Arnold sees Europe as the cheapest market, using measures including cyclically adjusted price to earnings. It’s the area where they’re most overweight, she said. The next-best opportunities are in emerging market shares, particularly Asian financial companies, Arnold said.
The Templeton Growth Fund, the largest of 16 funds she helps manage with $14.1 billion in assets, has lost 11 percent this year, according to data compiled by Bloomberg. The $6.4 billion Templeton Foreign Fund is down 13 percent. While Arnold’s calm about the rout, she says she’s far from complacent.
“Relaxed is probably an overstatement,” she said. “When you’re managing people’s money, you’re ever vigilant, because you do look at what’s going on and try as best you can to say, is there new news in this? But when we look out, we’re still very optimistic.”
On China, she says the equity market is going through teething pains and it doesn’t say much about the underlying economy. Local investors were overexcited from the middle of 2014 and shares went too high, and now they’re too pessimistic, she said. The Shanghai Composite Index surged 151 percent from July 2014 to a peak last June. It’s since dropped 44 percent.
For Arnold, China’s slower expansion as it shifts to a services-oriented economy is a normal transition, albeit one made more volatile by high levels of debt. Her view contrasts with billionaire investor George Soros, who said on Thursday that the world’s second-biggest economy is facing a hard landing that will contribute to global deflationary pressures, prompting him to wager against U.S. stocks.
Fears that China’s weakening of the yuan is an act of competitive devaluation are off the mark, according to Arnold. The yuan dropped 1.5 percent in the first week of January, fueling concern about policy intentions. In Davos this week, China’s vice president underlined the Communist leadership’s pledge to avoid pursuing devaluation.
“This is more taking pressure off a currency that was continuing to move ever higher as their economy was weakening,” Arnold said.

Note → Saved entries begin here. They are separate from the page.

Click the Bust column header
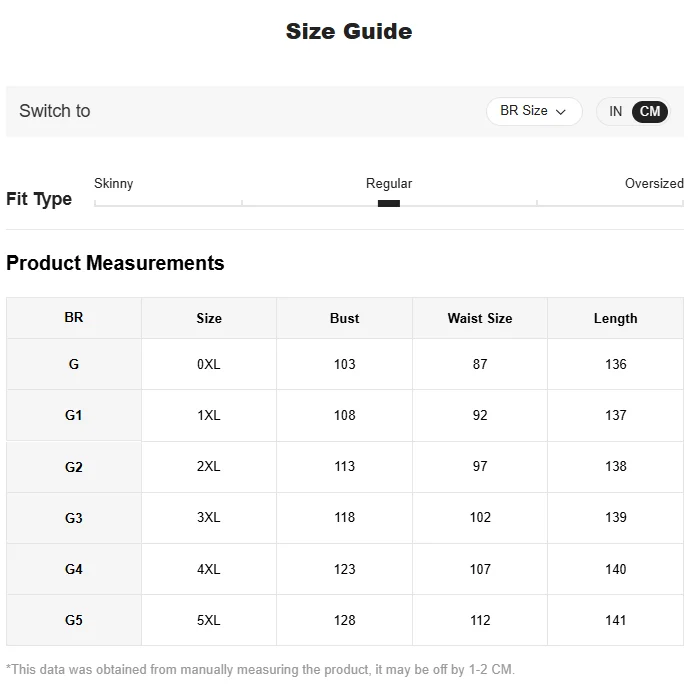This screenshot has width=699, height=686. click(344, 318)
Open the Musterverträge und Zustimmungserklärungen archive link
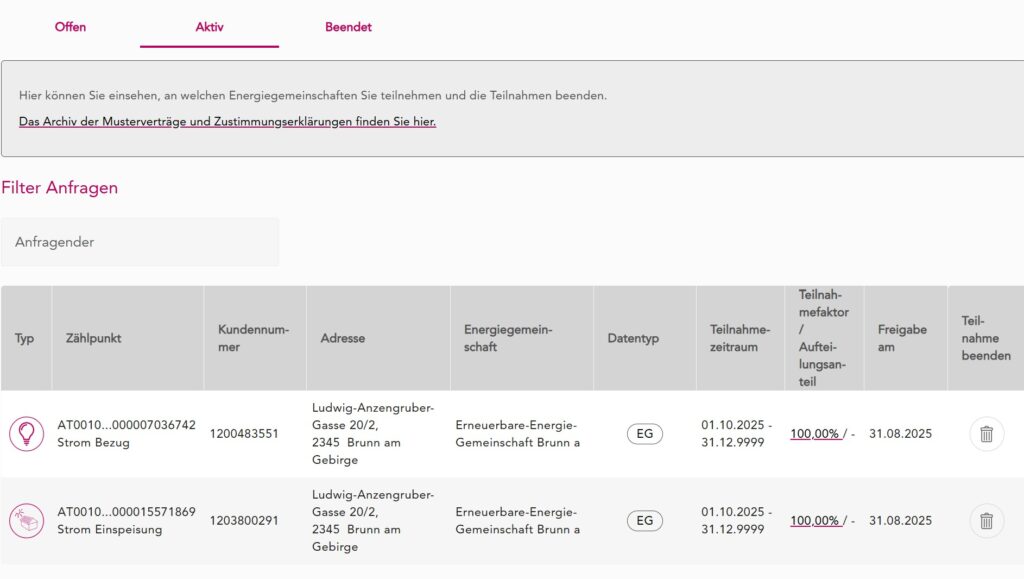This screenshot has height=579, width=1024. tap(227, 122)
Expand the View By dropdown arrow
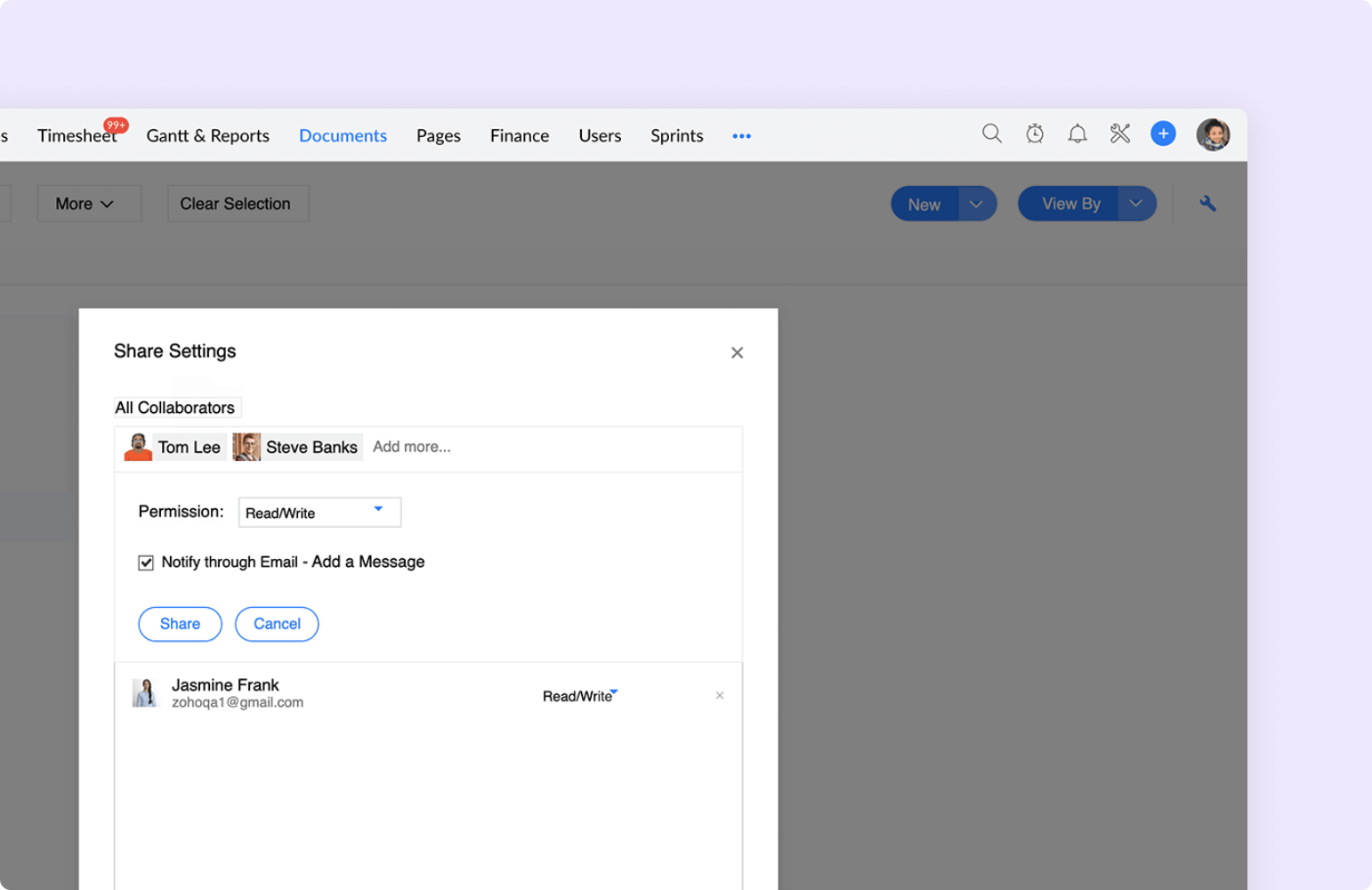 pos(1136,204)
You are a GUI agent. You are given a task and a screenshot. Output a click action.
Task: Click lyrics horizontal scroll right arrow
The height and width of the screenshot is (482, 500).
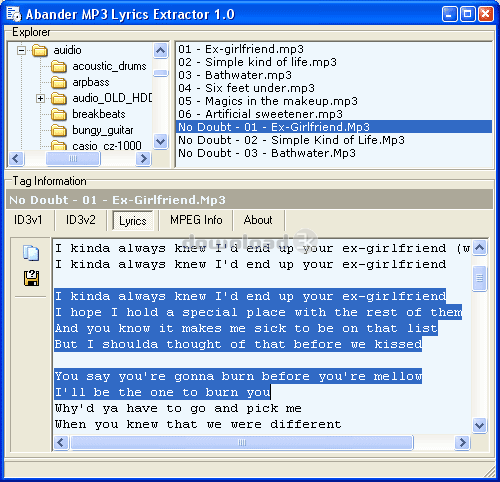(462, 443)
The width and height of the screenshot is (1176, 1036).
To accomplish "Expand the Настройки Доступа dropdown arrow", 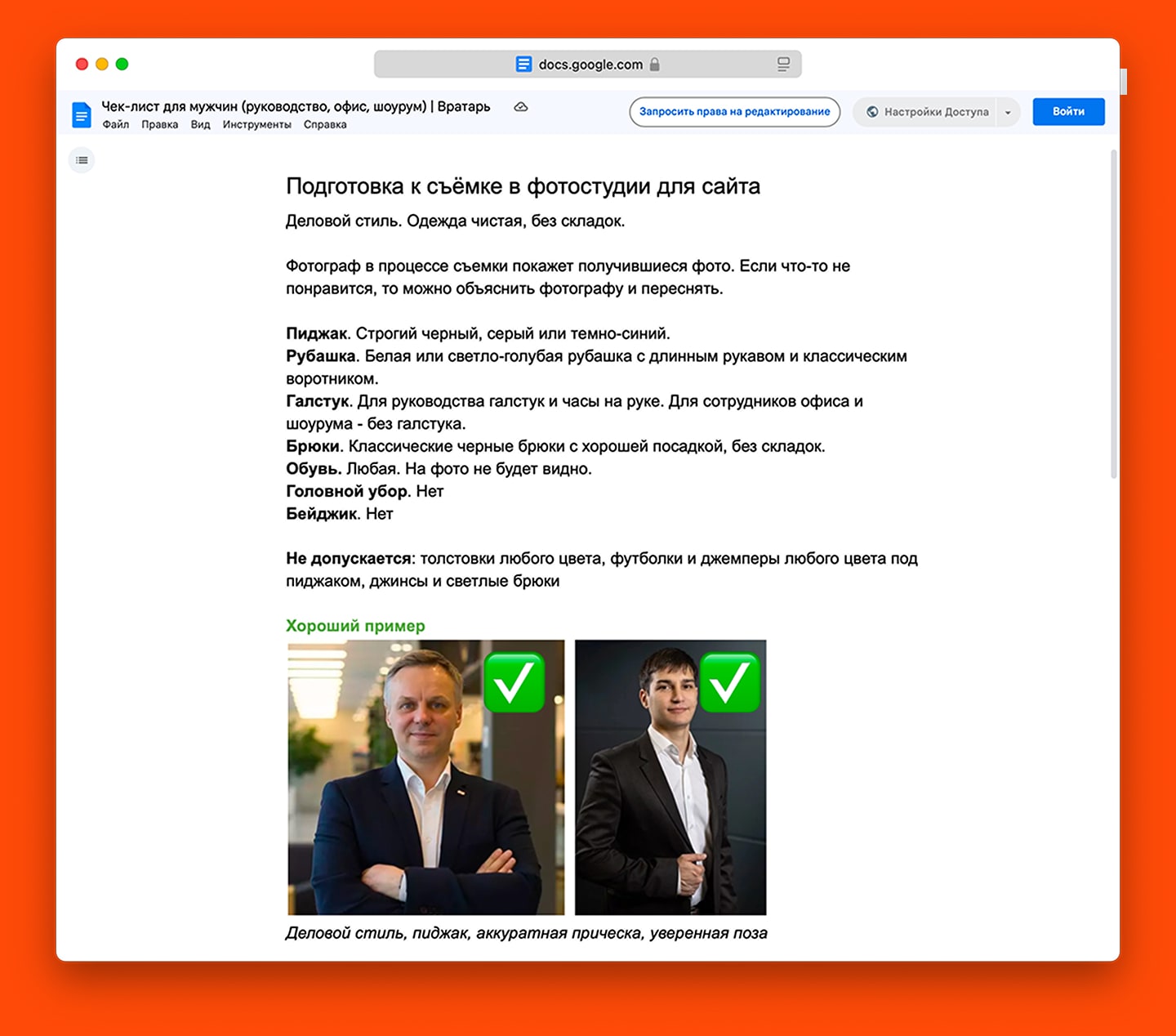I will click(x=1008, y=113).
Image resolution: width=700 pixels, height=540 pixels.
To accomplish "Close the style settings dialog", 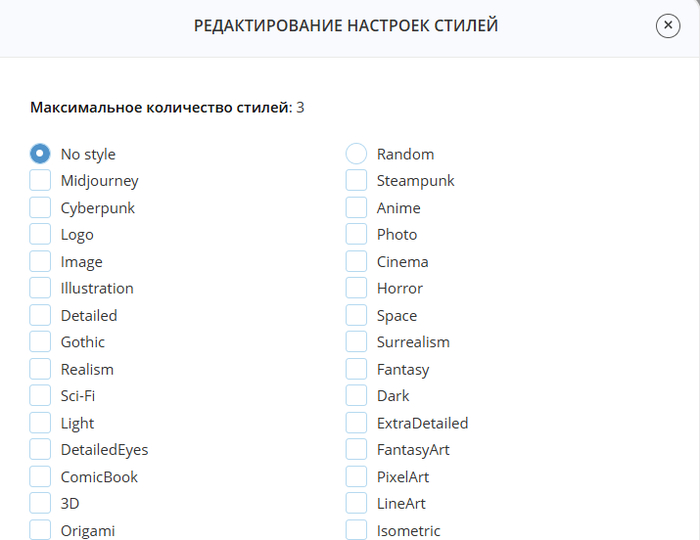I will tap(667, 26).
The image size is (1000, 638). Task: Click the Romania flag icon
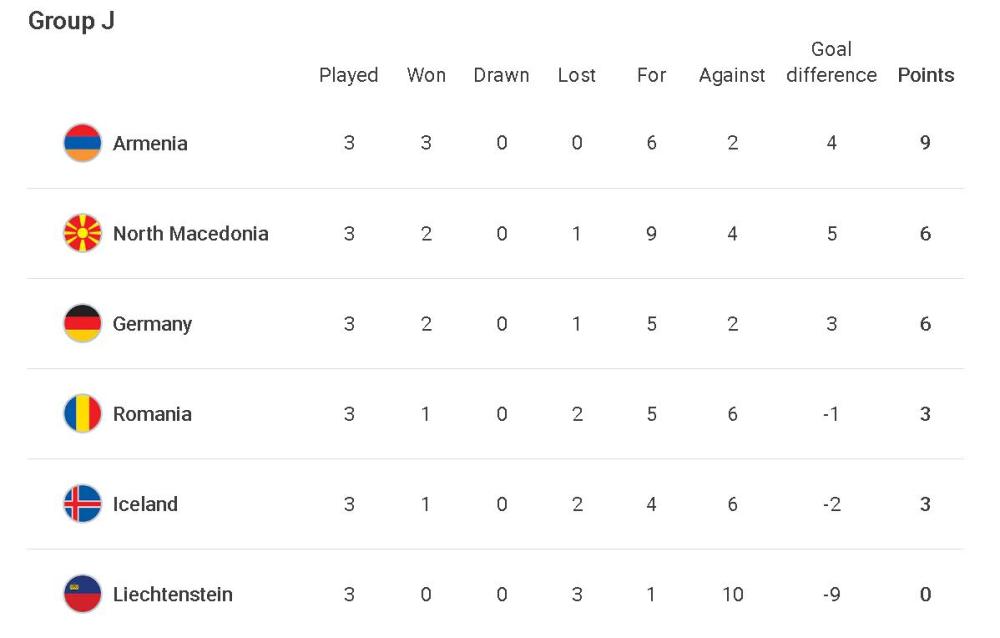[x=82, y=414]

At the heart of the worldwide stock rout this year has been oil, which plunged to its lowest level in 12 years. Crude markets could “drown in oversupply,” sending prices even lower, according to the International Energy Agency, which trimmed its 2016 estimates of global demand for the commodity this week. This too will pass, according to Arnold, who says demand for oil is quite price-sensitive, while growth in supply will probably slow this year as the U.S. and other non-OPEC countries scale back production.
“The lower it falls, the more the rest of us decide to drive,” she said. “This is a self-correcting problem.”
Arnold is underweight U.S. stocks. While the market is “fully valued,” the economy has room to expand, she said. Growth will be driven by the consumer, she said, even as companies face headwinds such as rising wages and dollar strength.
Asian stocks rebounded on Friday. Japan’s Topix index jumped 5.6 percent at the close in Tokyo, while Hong Kong’s Hang Seng Index climbed 2.9 percent. The Shanghai Composite added 1.3 percent.
Not everything seems rosy for Arnold. Like China, developed economies have too much debt after the financial crisis, and the recovery will be slow.
“We should expect growth to remain quite anemic wherever we look, but that doesn’t mean we’re about to fall off a cliff,” she said. “Whenever we see lots and lots of skepticism and fear and loathing in markets, that’s never historically been signs of a top.”